• Goal of the exercise:
Starting at the line that contains "Task: Open the WinCalendar profile avatar", quote every line through the end of the entries, word for word, skipping the pictures.
::::
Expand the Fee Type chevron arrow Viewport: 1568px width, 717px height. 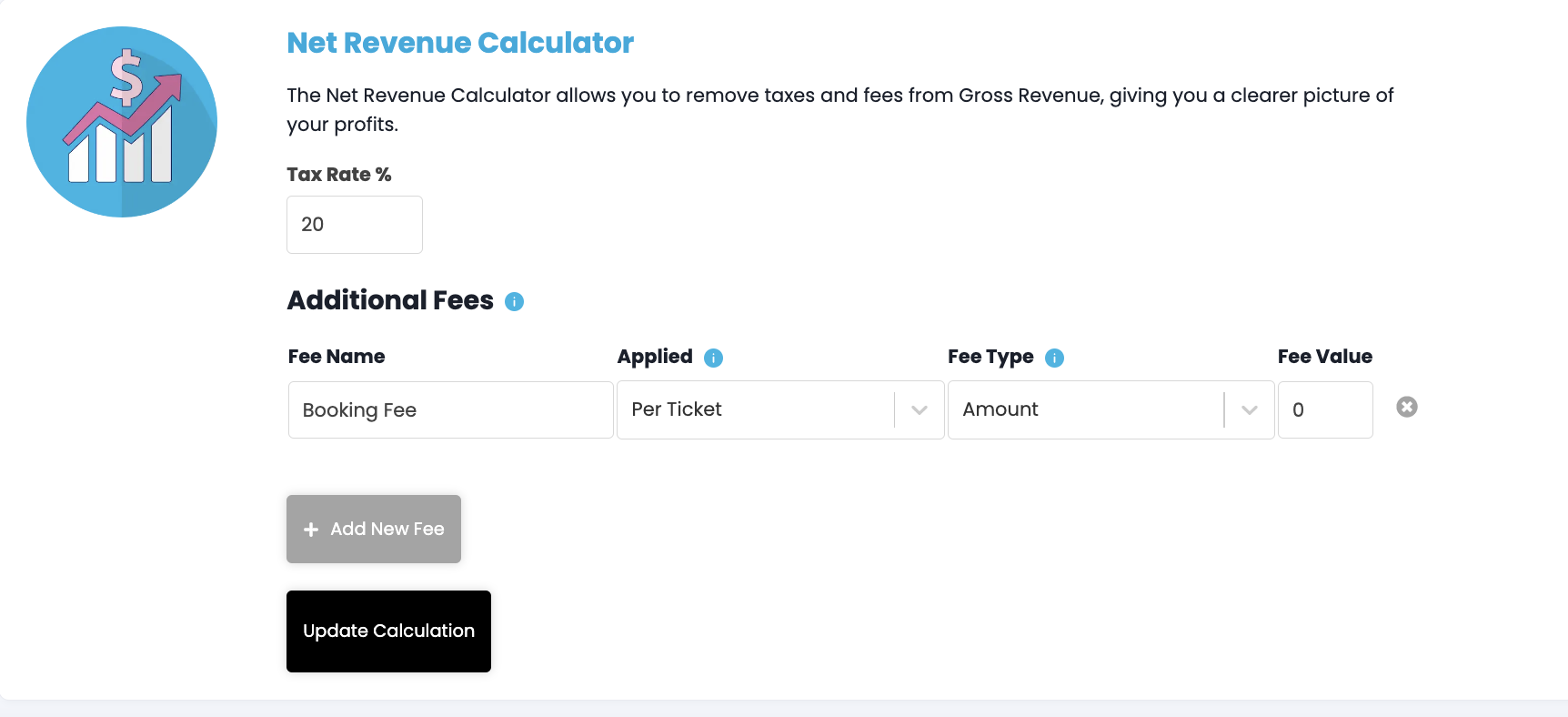pos(1250,410)
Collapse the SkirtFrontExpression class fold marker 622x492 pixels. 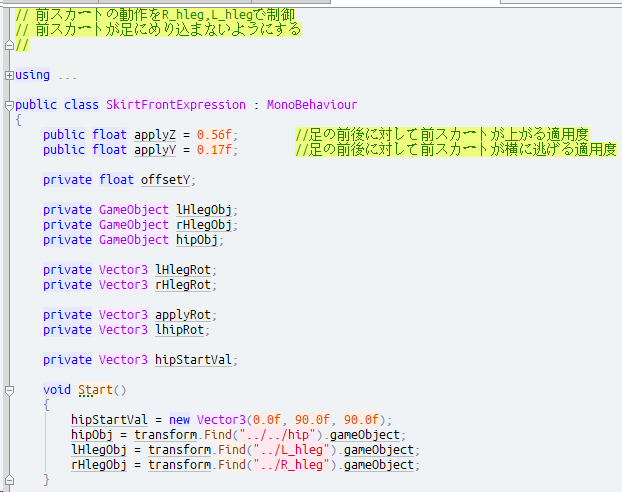click(8, 105)
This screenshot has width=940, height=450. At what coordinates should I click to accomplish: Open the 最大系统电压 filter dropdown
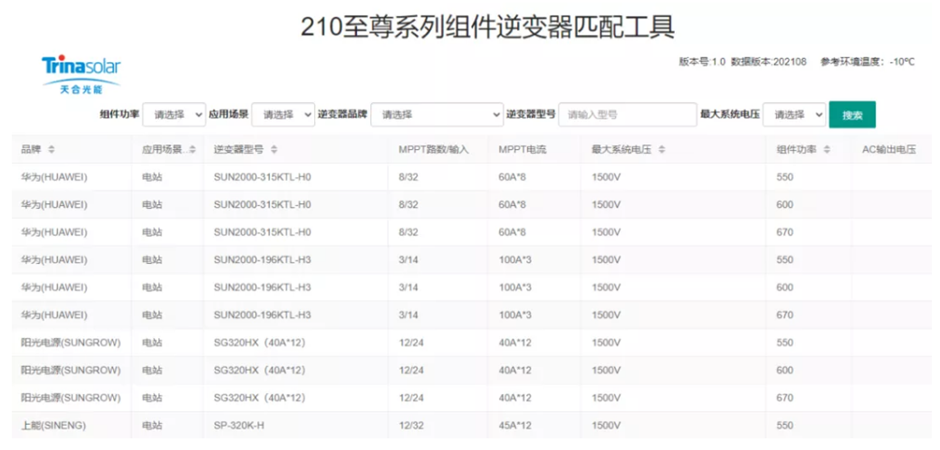[x=794, y=115]
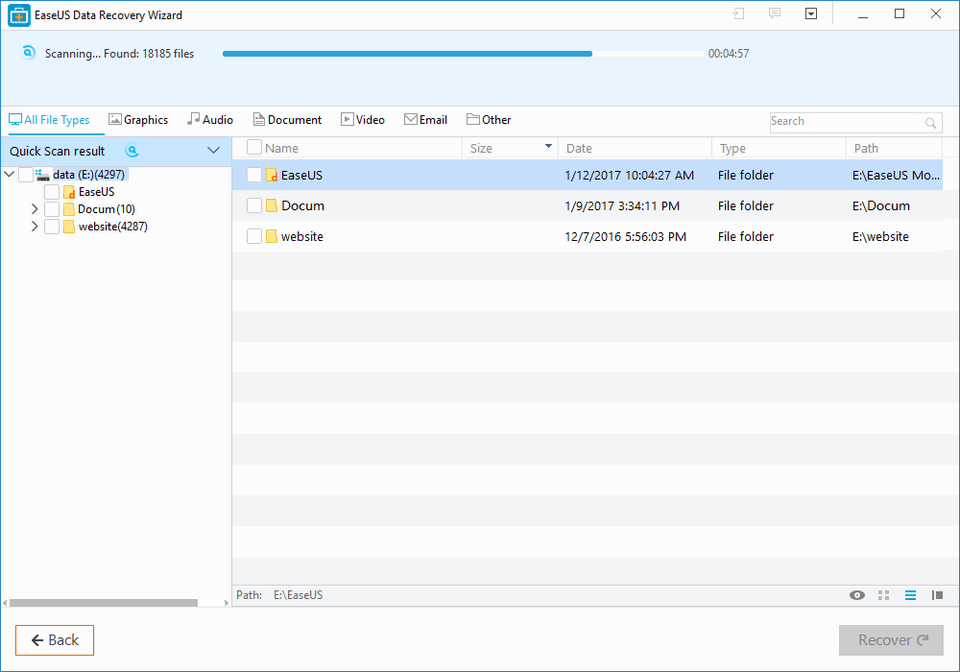Click the import scan status icon
The height and width of the screenshot is (672, 960).
tap(738, 14)
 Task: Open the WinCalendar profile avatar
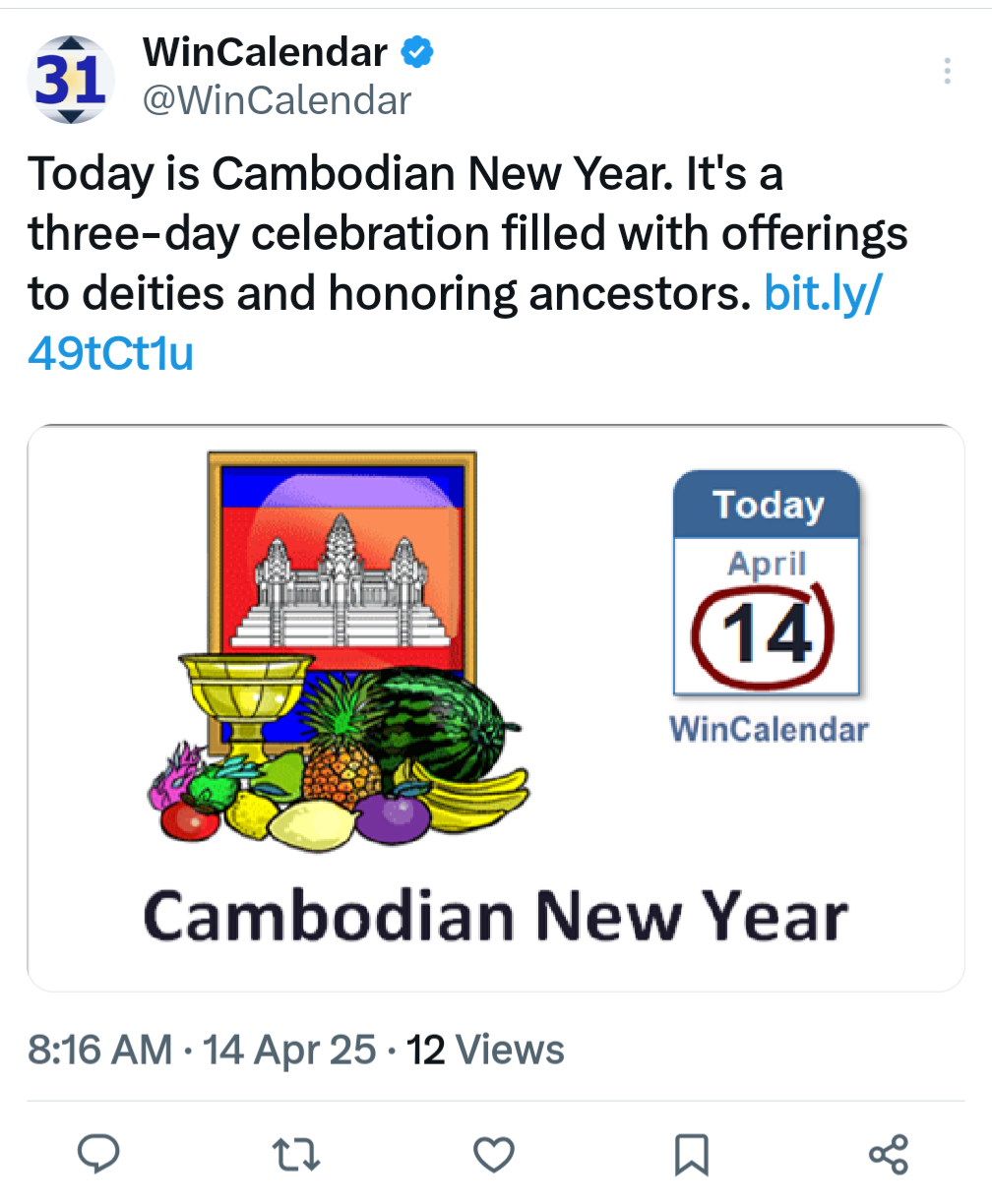tap(71, 80)
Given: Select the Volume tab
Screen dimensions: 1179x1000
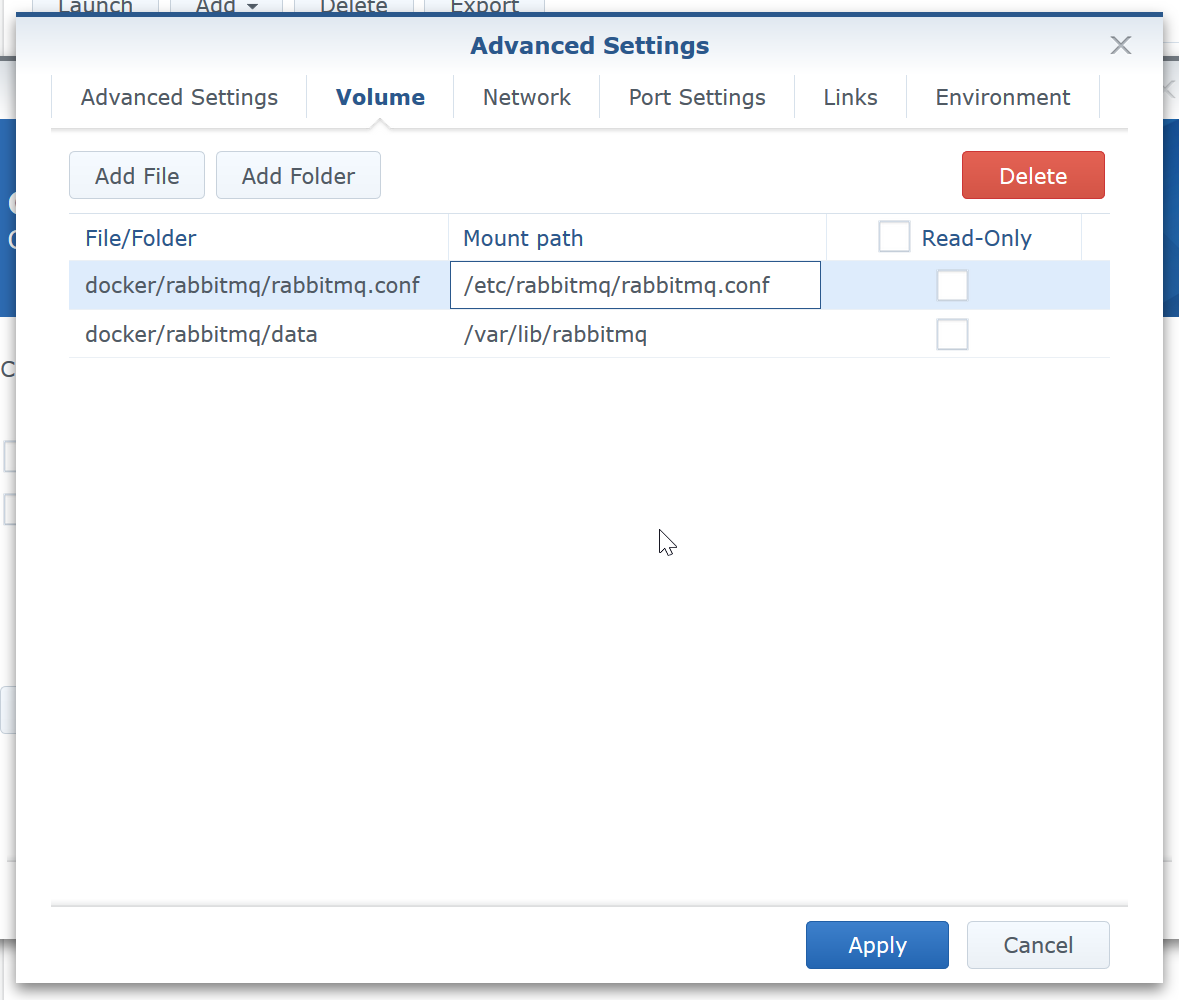Looking at the screenshot, I should (380, 98).
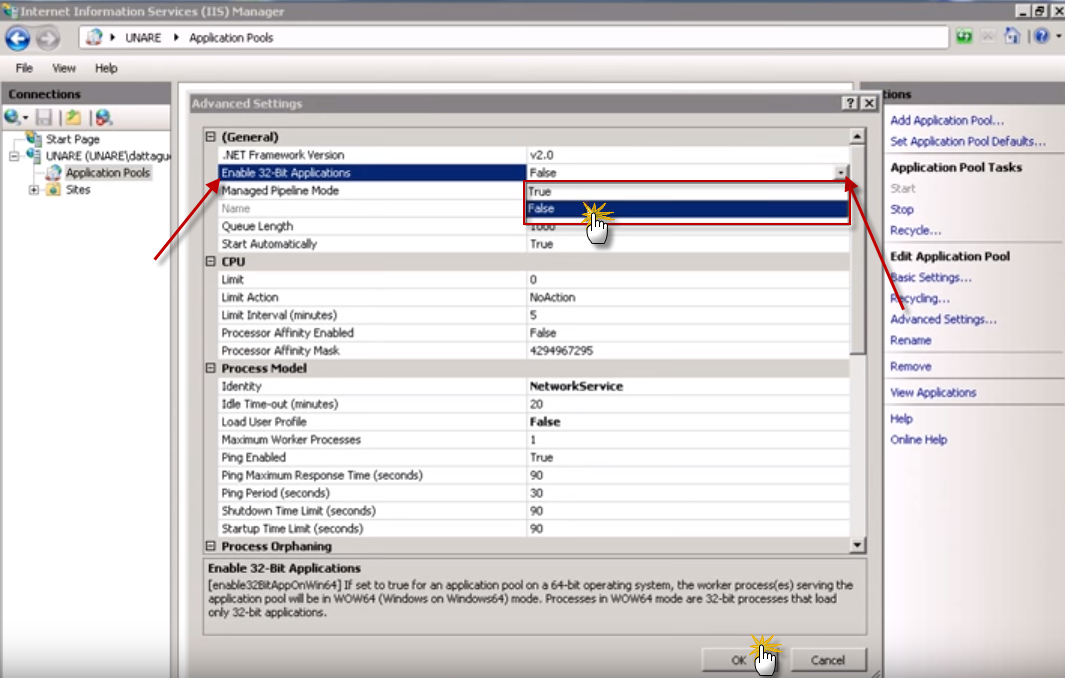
::::
• Answer to this task:
 Task: Open the WinCalendar profile avatar
tap(71, 80)
Given: Select the Volume tab
Screen dimensions: 1179x1000
Looking at the screenshot, I should (380, 98).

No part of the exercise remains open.